* _À FAIRE_: Mettez sous forme de tableau Markdown les lignes, de celle qui contient « How do I perform: Click the widget » jusqu'à celle qui contient « pyautogui.click(x=1090, y=46) », toutes deux incluses, avec une colonne n pour le numéro de rang et une colonne Ligne pour le texte. Laissez de côté les lignes vides et retirez les images de la réponse.

* _DONNÉES AFFICHÉES_:

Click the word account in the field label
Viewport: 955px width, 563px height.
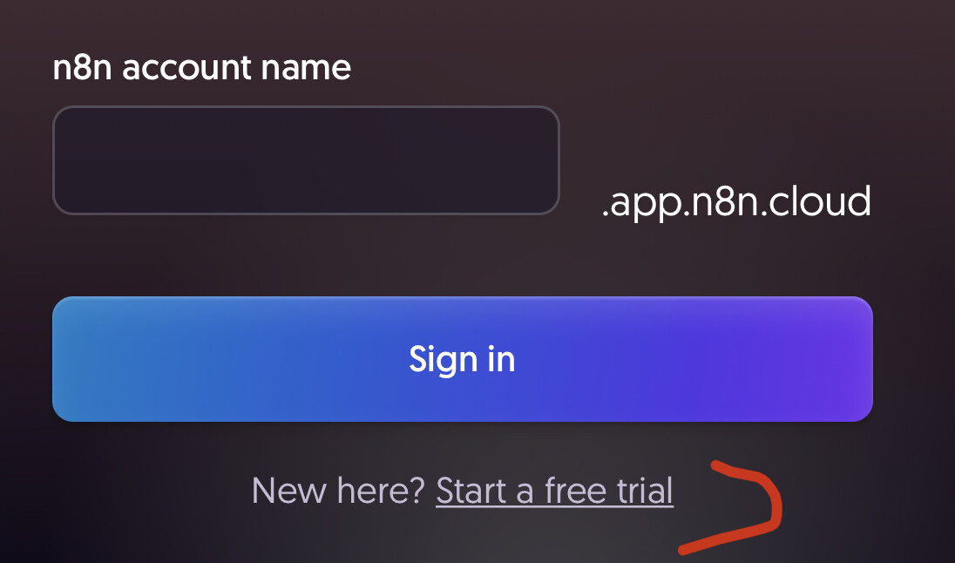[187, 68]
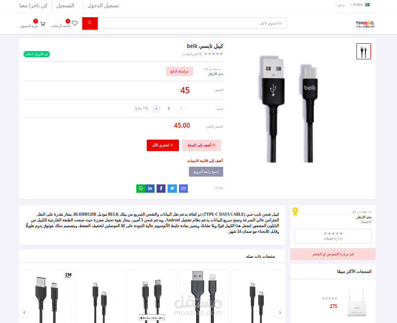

--

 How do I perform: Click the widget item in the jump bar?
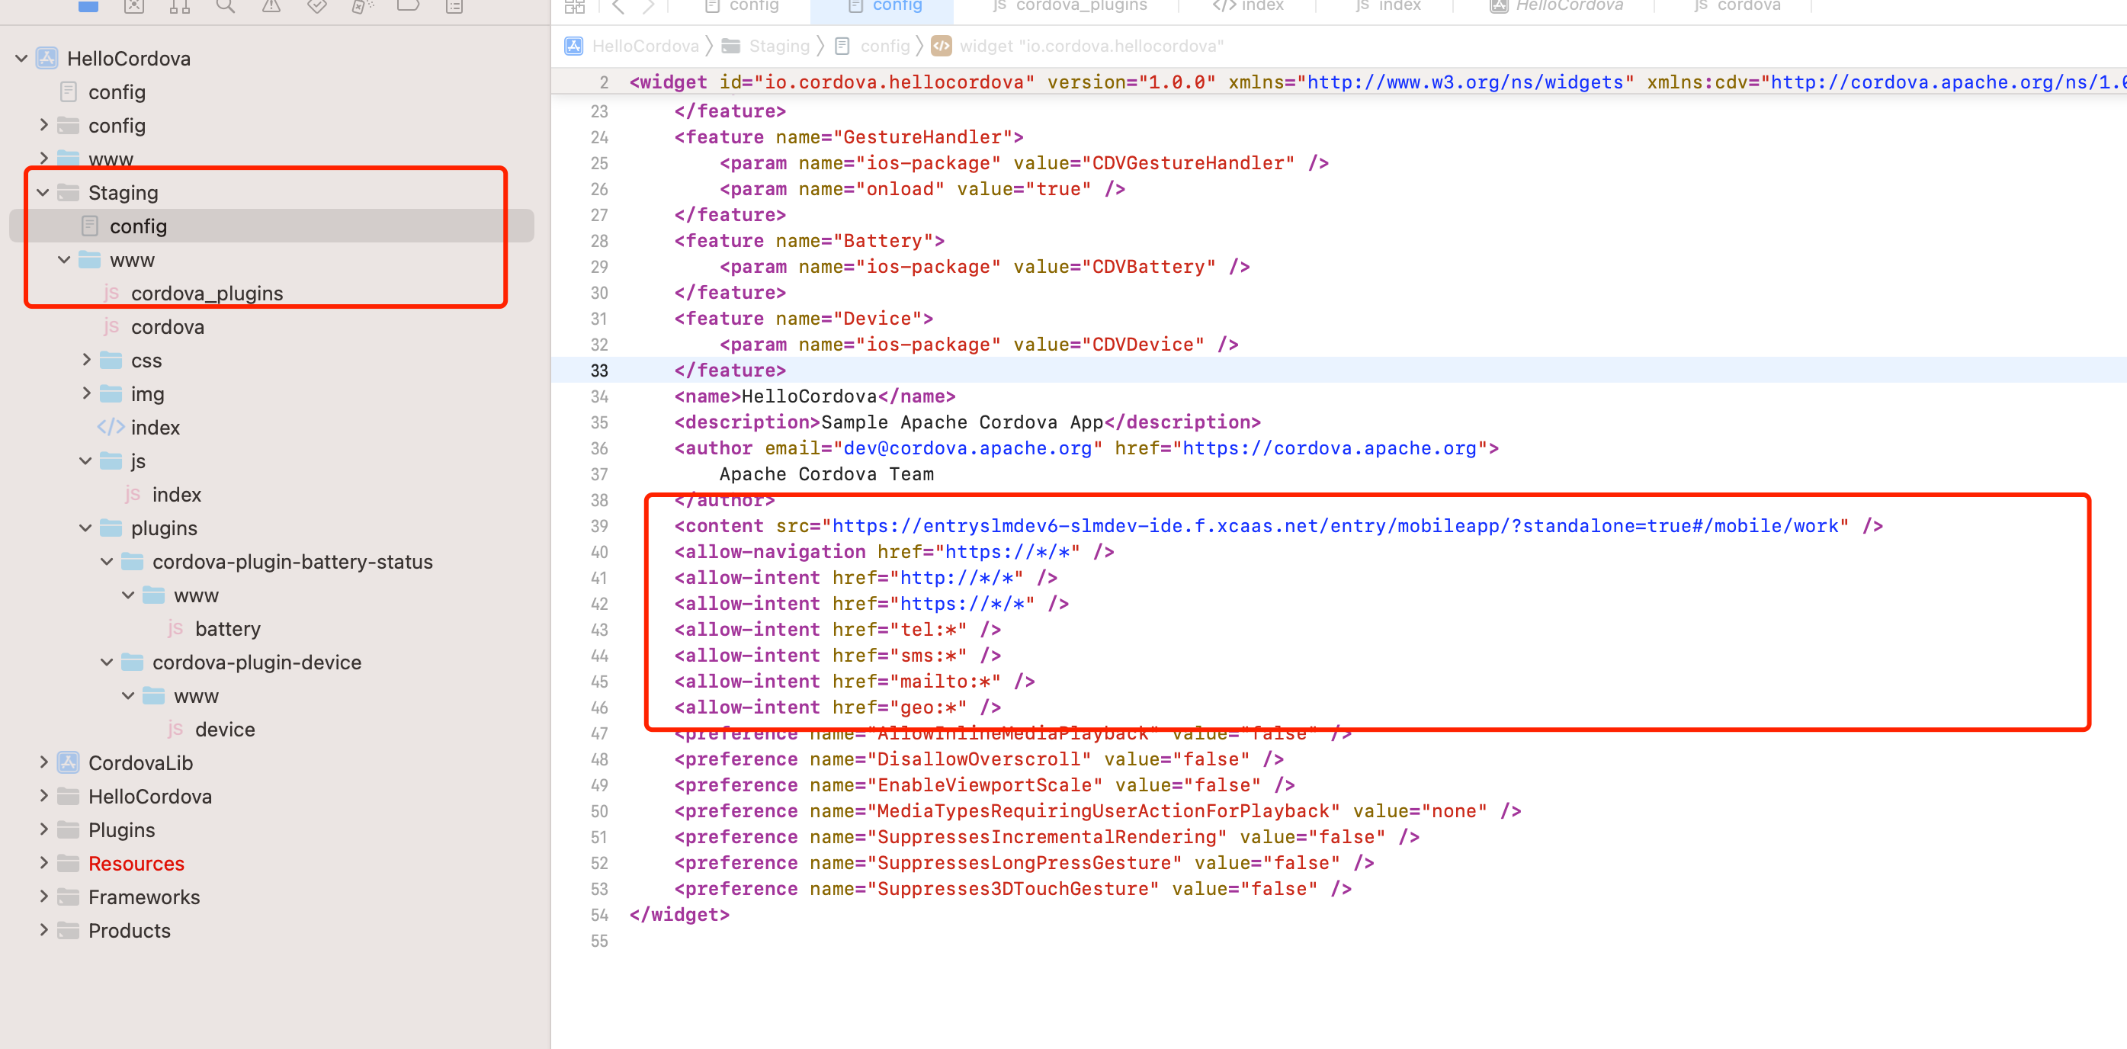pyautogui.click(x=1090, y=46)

--

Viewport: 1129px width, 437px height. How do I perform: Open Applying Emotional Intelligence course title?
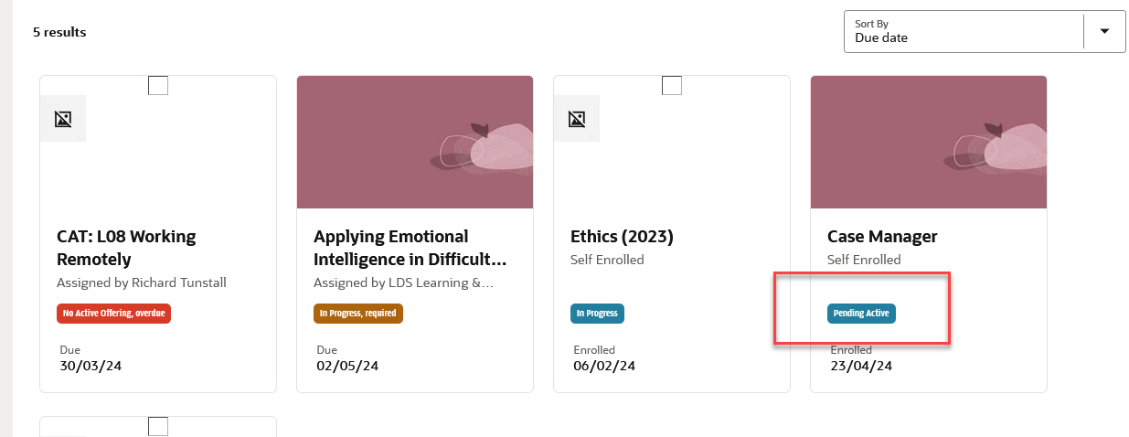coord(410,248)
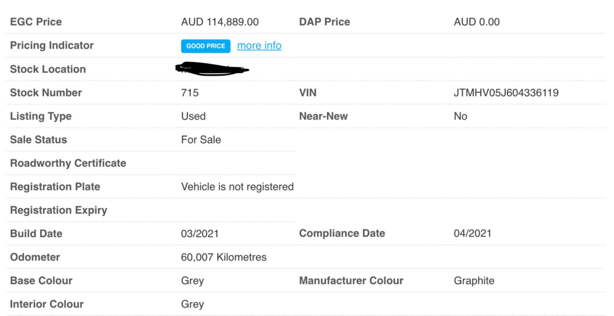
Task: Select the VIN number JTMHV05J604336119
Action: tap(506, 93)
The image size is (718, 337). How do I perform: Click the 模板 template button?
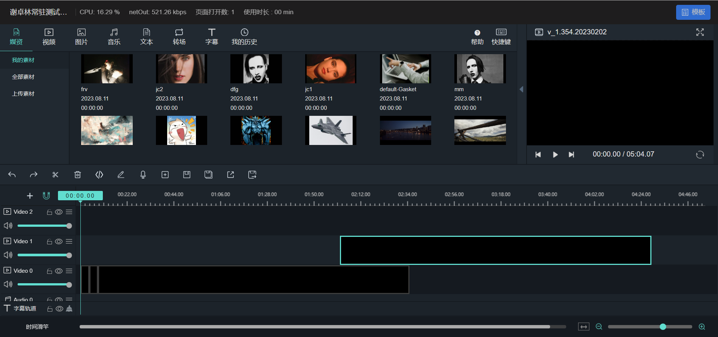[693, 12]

* _CORRIGÉ_:
| n | Ligne |
|---|---|
| 1 |  How do I perform: Click the widget item in the jump bar? |
| 2 | pyautogui.click(x=1090, y=46) |